> [SHORT EXERCISE] Print the listing below verbatim, line by line, leaving out the pictures.

> [STORED DATA]
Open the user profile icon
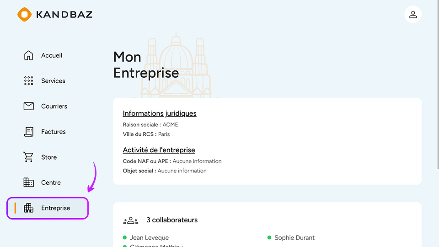Screen dimensions: 439x247 coord(413,15)
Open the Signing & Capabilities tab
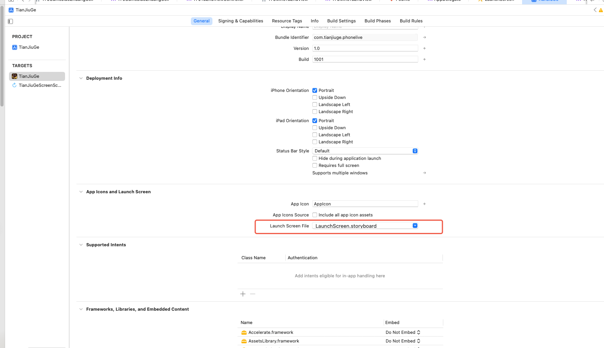This screenshot has width=604, height=348. click(241, 21)
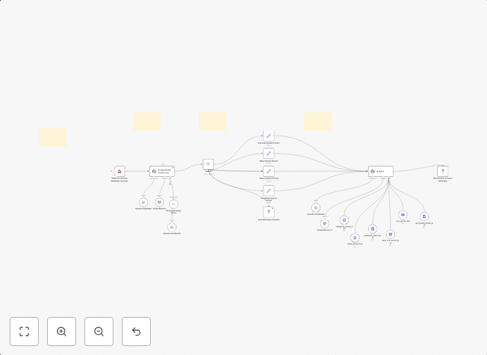Reset canvas zoom with the undo-arrow button
Viewport: 487px width, 355px height.
point(136,332)
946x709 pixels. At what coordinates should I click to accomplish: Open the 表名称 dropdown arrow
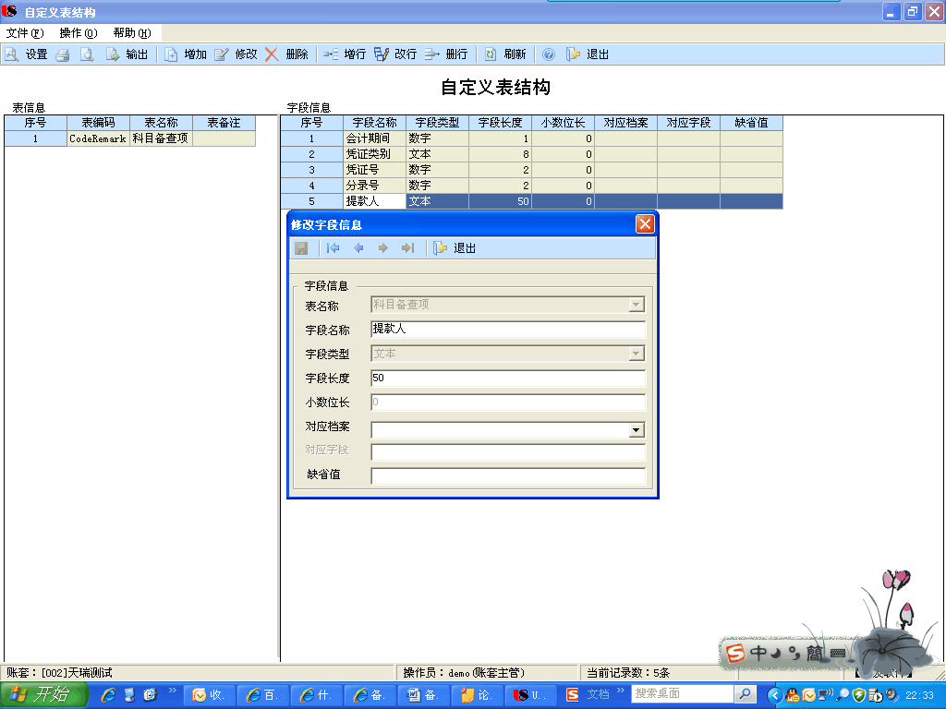click(636, 305)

> [SOLUTION FOR THIS TASK]
Open the user profile icon
Screen dimensions: 439x247 coord(413,15)
Open the Signing & Capabilities tab
This screenshot has width=604, height=348. click(241, 21)
Reset canvas zoom with the undo-arrow button
Viewport: 487px width, 355px height.
point(136,332)
946x709 pixels. At what coordinates should I click to accomplish: Open the 表名称 dropdown arrow
click(636, 305)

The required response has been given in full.